Las fuerzas ucranianas llevaron a cabo una nueva serie de ataques contra infraestructuras energéticas clave en territorio ruso, en una escalada que se produce en paralelo a los recientes bombardeos masivos lanzados por el Ejército ruso contra ciudades ucranianas.
Según el Estado Mayor ucraniano, Rusia atacó durante la noche del sábado al domingo con más de 200 drones de ataque y señuelo. Las defensas aéreas de Ucrania afirmaron haber interceptado o neutralizado la mayoría de estos aparatos, aunque se registraron impactos en al menos 11 ubicaciones del país.
Las autoridades ucranianas informaron de daños en infraestructuras civiles en regiones como Chernígov, Rivne y Dnipropetrovsk, donde también se reportaron incendios, destrucción de vehículos y afectaciones a edificios residenciales, escuelas y almacenes. En algunos de los ataques hubo víctimas mortales y heridos, según los servicios de emergencia.
En respuesta, Ucrania intensificó sus operaciones contra objetivos estratégicos en Rusia, centrando sus ataques en refinerías, estaciones de bombeo y nodos logísticos del sistema de transporte de petróleo.

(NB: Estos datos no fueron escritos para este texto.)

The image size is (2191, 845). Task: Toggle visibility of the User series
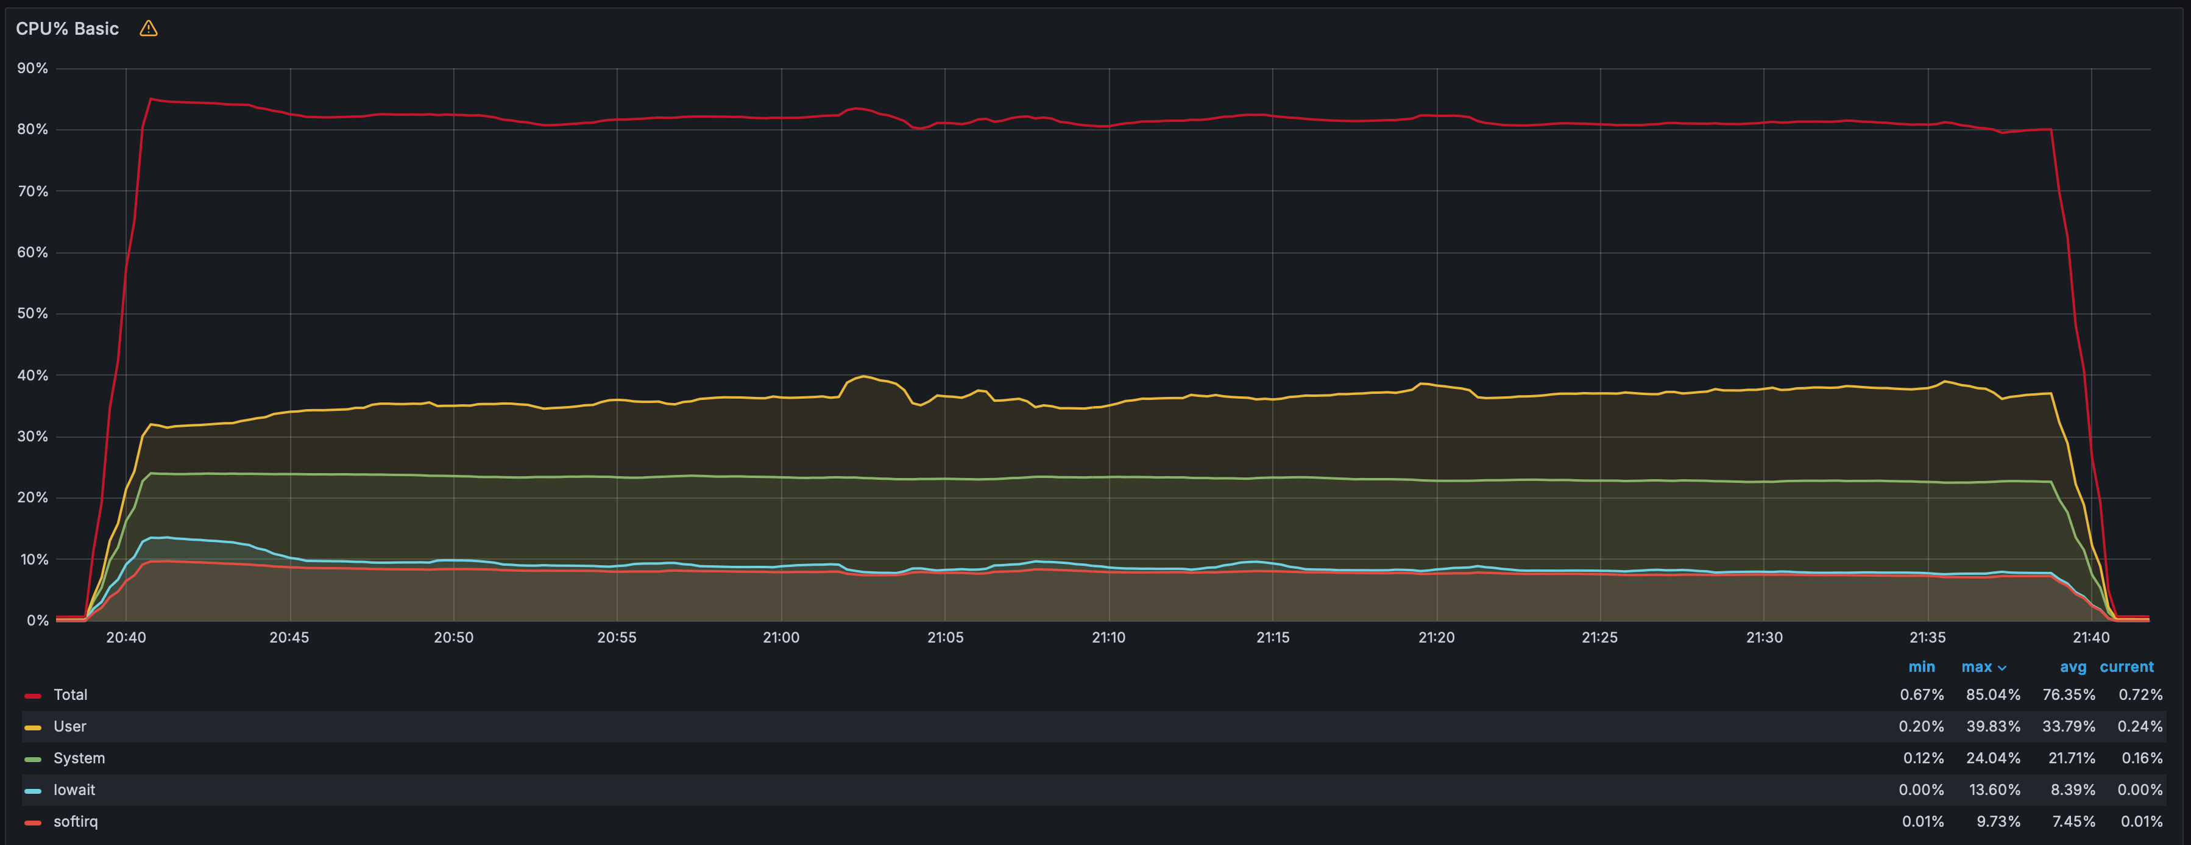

Uno de los principales objetivos fue la refinería de Sarátov, una de las más importantes de la región del Volga y vinculada a la empresa Rosneft. Las autoridades regionales rusas confirmaron un incendio tras el impacto, aunque no ofrecieron detalles completos sobre los daños.
El Estado Mayor ucraniano afirmó que la operación fue ejecutada por unidades de las Fuerzas de Sistemas No Tripulados, en coordinación con fuerzas especiales y servicios de inteligencia, asegurando que el ataque provocó daños significativos en la infraestructura energética.
Otro de los puntos alcanzados fue una instalación en la región de Kírov, identificada por fuentes ucranianas como la estación lineal de producción y despacho Lazarovo, un nodo clave dentro del sistema de oleoductos que conecta Siberia con el oeste de Rusia. Según Kiev, esta infraestructura forma parte de una red estratégica que alimenta puertos y centros de distribución en el Báltico y Bielorrusia.
Las fuerzas ucranianas también afirmaron haber golpeado instalaciones vinculadas al sistema Druzhba, uno de los principales oleoductos de Europa del Este, utilizado para el transporte de crudo desde Rusia hacia varios países europeos.
En la región de Rostov, autoridades locales reportaron incendios en depósitos de combustible tras la caída de drones. Aunque no se registraron víctimas, sí se reportaron daños materiales en comercios, una farmacia y vehículos cercanos a la zona afectada.
Ucrania sostiene que estos ataques buscan reducir la capacidad económica de Rusia para sostener la guerra, golpeando directamente su infraestructura energética, una de las principales fuentes de ingresos del Estado ruso.
Fuentes militares ucranianas afirman que la estrategia está dirigida contra objetivos situados incluso a gran distancia de la frontera, en algunos casos a más de mil kilómetros, con el objetivo de interrumpir la logística energética del país.